[Required work]
In the listing below, find the line containing "Where should I click to: Close the LAR" and the line containing "has height=634, width=988.". Repeat exactly those two lines and every line between them, nothing more.

++++ Data records

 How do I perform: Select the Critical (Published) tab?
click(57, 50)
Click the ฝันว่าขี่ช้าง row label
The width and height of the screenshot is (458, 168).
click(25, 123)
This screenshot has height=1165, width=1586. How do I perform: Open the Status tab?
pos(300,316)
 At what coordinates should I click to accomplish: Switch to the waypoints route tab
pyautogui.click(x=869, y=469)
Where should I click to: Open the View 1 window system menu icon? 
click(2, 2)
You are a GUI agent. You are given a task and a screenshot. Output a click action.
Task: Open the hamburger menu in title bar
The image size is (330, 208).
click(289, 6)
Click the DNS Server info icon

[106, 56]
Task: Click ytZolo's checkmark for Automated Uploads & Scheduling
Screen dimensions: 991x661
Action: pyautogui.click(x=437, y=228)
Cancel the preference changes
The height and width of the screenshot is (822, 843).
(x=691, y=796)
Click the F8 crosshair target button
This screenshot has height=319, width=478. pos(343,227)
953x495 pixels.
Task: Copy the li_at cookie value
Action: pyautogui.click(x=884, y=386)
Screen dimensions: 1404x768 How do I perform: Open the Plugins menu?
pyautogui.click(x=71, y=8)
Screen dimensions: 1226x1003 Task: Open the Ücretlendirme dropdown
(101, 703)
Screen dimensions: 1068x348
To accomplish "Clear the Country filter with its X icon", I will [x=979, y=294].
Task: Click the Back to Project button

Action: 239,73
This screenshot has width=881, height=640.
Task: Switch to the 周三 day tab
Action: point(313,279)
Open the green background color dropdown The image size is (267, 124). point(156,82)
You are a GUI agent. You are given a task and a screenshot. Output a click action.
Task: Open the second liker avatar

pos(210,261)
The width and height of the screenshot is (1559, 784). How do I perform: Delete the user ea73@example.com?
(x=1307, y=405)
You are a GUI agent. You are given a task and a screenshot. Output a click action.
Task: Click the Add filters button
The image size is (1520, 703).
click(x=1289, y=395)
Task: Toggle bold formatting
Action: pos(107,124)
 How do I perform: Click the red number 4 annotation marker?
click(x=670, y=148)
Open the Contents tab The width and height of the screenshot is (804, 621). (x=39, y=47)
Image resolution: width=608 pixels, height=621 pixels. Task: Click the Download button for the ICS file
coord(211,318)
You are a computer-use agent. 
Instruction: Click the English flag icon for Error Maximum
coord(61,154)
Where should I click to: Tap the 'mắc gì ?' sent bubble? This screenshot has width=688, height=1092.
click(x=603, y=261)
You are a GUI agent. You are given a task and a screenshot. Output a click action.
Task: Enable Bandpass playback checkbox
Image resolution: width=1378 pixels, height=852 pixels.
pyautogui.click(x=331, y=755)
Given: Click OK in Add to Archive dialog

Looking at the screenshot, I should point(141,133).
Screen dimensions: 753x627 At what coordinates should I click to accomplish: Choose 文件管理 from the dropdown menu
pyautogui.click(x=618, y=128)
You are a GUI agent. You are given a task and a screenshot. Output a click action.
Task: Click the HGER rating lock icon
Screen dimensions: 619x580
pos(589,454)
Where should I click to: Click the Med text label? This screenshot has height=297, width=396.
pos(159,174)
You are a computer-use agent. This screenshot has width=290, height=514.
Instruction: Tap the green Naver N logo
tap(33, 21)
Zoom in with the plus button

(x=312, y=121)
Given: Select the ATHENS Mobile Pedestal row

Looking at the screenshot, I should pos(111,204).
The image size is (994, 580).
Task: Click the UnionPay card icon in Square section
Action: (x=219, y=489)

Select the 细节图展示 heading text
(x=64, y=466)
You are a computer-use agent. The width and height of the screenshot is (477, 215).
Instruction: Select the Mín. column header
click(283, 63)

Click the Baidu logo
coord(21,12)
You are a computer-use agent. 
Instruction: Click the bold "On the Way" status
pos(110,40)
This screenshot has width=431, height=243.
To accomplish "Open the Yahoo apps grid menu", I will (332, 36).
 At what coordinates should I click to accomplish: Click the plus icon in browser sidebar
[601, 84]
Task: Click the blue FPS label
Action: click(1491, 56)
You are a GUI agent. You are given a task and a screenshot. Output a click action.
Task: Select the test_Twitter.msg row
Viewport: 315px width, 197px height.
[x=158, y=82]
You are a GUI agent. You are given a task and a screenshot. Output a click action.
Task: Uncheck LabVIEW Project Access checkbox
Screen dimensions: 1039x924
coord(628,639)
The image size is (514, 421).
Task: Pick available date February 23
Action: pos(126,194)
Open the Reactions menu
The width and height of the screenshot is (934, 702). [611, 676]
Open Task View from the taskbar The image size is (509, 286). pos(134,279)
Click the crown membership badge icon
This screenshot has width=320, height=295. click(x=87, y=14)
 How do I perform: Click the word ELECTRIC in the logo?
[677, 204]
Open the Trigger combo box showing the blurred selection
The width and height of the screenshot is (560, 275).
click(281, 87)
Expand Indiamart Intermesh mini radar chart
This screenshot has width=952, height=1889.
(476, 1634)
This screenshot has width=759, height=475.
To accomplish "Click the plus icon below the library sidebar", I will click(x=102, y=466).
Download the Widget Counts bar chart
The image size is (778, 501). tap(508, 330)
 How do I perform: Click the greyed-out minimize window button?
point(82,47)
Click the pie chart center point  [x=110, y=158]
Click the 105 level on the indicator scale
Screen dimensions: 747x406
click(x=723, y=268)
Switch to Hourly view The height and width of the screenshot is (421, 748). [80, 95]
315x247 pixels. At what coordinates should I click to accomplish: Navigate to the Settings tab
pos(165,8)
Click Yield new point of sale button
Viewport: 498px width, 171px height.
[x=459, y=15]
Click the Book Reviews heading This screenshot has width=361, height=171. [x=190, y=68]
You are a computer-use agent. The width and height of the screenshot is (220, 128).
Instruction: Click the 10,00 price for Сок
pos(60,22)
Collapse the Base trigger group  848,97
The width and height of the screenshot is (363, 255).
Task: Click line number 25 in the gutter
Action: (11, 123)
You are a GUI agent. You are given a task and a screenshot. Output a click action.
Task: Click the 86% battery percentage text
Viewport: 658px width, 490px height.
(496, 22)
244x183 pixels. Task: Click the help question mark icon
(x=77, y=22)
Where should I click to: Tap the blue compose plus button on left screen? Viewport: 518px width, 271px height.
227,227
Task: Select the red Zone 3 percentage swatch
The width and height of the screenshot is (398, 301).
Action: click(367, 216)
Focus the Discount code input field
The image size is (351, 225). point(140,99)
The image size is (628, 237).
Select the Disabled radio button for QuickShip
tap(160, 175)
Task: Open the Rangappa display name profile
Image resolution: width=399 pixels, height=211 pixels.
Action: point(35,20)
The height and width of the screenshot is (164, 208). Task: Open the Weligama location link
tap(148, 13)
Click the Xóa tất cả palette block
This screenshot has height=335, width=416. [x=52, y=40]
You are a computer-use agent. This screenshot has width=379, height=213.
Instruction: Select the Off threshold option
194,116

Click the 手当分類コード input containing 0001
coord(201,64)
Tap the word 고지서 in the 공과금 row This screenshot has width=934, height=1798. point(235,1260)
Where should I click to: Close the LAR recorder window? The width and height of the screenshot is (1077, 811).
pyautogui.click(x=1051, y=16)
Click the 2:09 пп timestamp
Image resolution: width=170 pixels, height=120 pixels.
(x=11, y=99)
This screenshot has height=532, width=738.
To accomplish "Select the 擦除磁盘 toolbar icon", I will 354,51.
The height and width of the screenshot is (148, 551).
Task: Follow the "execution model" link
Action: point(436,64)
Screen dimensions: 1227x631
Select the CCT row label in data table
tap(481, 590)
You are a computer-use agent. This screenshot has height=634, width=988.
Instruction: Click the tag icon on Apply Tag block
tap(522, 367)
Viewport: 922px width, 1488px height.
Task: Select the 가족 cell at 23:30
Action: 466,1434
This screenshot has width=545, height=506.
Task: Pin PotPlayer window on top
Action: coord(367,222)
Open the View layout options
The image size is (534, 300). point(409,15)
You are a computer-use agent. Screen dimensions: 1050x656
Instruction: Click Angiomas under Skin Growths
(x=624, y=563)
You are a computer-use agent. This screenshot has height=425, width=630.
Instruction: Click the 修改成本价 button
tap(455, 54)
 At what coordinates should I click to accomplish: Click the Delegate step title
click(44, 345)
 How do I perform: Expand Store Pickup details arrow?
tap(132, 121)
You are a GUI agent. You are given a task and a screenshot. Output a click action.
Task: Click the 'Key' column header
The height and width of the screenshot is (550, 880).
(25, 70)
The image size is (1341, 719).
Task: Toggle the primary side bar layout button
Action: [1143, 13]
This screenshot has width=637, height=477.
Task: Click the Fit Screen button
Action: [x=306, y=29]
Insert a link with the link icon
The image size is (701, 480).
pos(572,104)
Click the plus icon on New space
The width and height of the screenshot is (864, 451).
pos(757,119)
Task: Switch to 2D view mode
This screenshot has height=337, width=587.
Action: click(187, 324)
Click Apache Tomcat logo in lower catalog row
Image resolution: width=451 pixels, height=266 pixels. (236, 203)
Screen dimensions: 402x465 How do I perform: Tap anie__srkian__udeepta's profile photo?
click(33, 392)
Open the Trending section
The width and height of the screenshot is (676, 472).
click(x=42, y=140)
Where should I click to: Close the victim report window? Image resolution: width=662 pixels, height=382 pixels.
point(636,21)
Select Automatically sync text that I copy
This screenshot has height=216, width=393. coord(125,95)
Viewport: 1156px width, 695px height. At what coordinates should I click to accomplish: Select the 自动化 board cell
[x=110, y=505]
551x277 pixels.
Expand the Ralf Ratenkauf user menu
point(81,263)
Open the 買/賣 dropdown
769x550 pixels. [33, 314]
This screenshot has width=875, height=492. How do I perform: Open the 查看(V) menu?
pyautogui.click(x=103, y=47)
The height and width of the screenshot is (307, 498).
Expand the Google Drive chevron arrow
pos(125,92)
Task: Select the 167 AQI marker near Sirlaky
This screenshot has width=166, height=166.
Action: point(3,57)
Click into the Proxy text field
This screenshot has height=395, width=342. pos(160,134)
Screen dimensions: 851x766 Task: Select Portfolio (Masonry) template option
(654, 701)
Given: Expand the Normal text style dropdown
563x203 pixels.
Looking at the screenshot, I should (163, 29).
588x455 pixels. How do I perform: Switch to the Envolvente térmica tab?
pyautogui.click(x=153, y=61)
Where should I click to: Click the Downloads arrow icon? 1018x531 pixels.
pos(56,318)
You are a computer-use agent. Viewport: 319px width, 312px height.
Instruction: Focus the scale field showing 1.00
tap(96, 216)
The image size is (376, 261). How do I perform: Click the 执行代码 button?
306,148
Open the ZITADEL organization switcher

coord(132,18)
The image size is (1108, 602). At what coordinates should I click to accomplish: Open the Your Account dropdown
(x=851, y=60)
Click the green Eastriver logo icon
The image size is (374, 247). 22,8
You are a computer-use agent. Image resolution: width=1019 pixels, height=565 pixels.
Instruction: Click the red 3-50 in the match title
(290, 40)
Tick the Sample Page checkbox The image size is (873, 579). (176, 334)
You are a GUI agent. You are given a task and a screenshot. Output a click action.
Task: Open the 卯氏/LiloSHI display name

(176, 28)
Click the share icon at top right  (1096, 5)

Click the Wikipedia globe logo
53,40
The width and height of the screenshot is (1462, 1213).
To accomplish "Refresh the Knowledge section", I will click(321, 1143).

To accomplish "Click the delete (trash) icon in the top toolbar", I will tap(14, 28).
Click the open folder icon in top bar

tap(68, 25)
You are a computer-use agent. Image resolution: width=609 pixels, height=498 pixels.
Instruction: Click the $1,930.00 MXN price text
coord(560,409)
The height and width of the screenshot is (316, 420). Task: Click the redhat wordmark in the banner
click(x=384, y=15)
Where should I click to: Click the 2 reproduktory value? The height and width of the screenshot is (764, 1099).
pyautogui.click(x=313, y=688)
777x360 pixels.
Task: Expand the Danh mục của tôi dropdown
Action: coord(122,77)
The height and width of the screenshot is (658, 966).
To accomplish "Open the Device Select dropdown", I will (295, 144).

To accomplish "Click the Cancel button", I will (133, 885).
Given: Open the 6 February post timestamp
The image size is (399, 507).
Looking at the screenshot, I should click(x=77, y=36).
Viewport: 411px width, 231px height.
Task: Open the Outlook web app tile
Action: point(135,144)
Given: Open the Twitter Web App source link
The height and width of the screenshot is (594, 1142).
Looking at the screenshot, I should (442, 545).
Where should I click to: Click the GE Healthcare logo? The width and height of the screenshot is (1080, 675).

++++++++

[Exercise response]
Where should I click to: Close the LAR recorder window? The width and height of the screenshot is (1077, 811).
pyautogui.click(x=1051, y=16)
Click the 2:09 пп timestamp
Image resolution: width=170 pixels, height=120 pixels.
(x=11, y=99)
This screenshot has height=532, width=738.
To accomplish "Select the 擦除磁盘 toolbar icon", I will 354,51.
The height and width of the screenshot is (148, 551).
Task: Follow the "execution model" link
Action: point(436,64)
Screen dimensions: 1227x631
Select the CCT row label in data table
tap(481, 590)
You are a computer-use agent. This screenshot has height=634, width=988.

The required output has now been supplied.